:: PASSAGE SHOWN ::

^^^^^^^^

Bob Shaw and Stuart Robertson were particular friends of mine. They have both been out in New Zealand for some years now and I am still in touch with them. Ray Holborn lived in Southend-on-Sea the last time I was in touch with him. 

In the late 1980s I briefly made contact again with Bill Lusher. He was featured in an article in one of the weekend colour magazines about people who built their own houses. I eventually tracked him down, somewhere near Milton Keynes. He was working for the C.A.A. Funny thing was, although we had been quite good friends at Grimsby, when I phoned him he couldn't remember me from Adam!


----------



## trotterdotpom

Alan, a generous offer but the Nautical Department of the college is long gone unfortunately.

I obtained Les Mills' address a couple of years ago (from Chris Hill another ex GY student)s and wrote to him. Received a nice reply from him - he was still in Louth but moving from his house to an old folks home across the road.

Frank Weber and Mr Townsend, who you may also recall, died some time ago.

John T.

^^^^^^^^

:: LISTING ::
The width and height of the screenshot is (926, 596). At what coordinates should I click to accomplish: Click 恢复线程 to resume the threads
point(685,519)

^^^^^^^^

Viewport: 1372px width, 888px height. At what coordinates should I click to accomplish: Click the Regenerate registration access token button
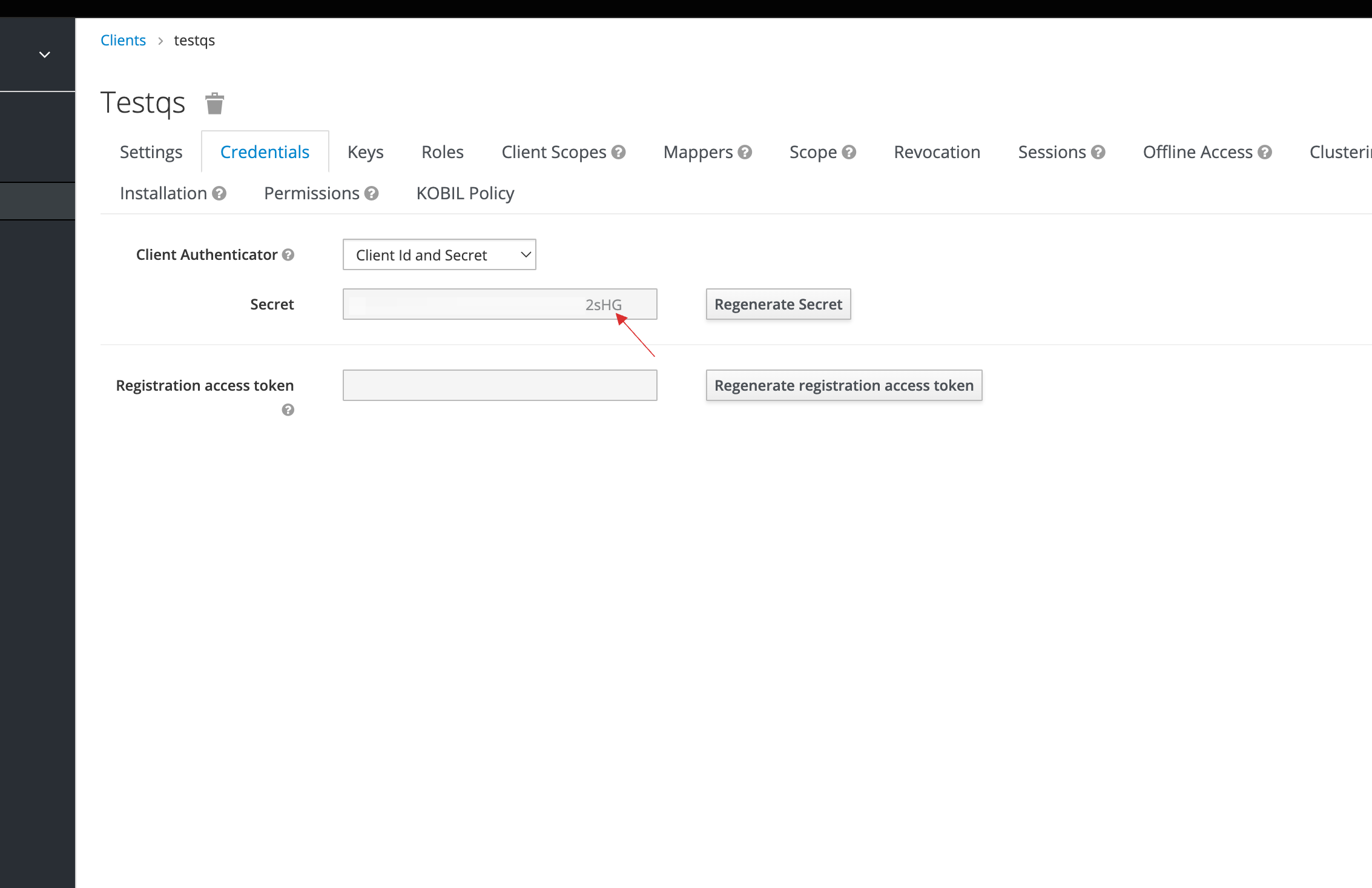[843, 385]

^^^^^^^^

:: WHAT THIS TASK INVOLVES ::
Copy everything in the forum thread above about former Grimsby classmates from "I obtained Les" down to "some time ago.", word for word.

:: SOLUTION FOR THIS PROBLEM ::
I obtained Les Mills' address a couple of years ago (from Chris Hill another ex GY student)s and wrote to him. Received a nice reply from him - he was still in Louth but moving from his house to an old folks home across the road.

Frank Weber and Mr Townsend, who you may also recall, died some time ago.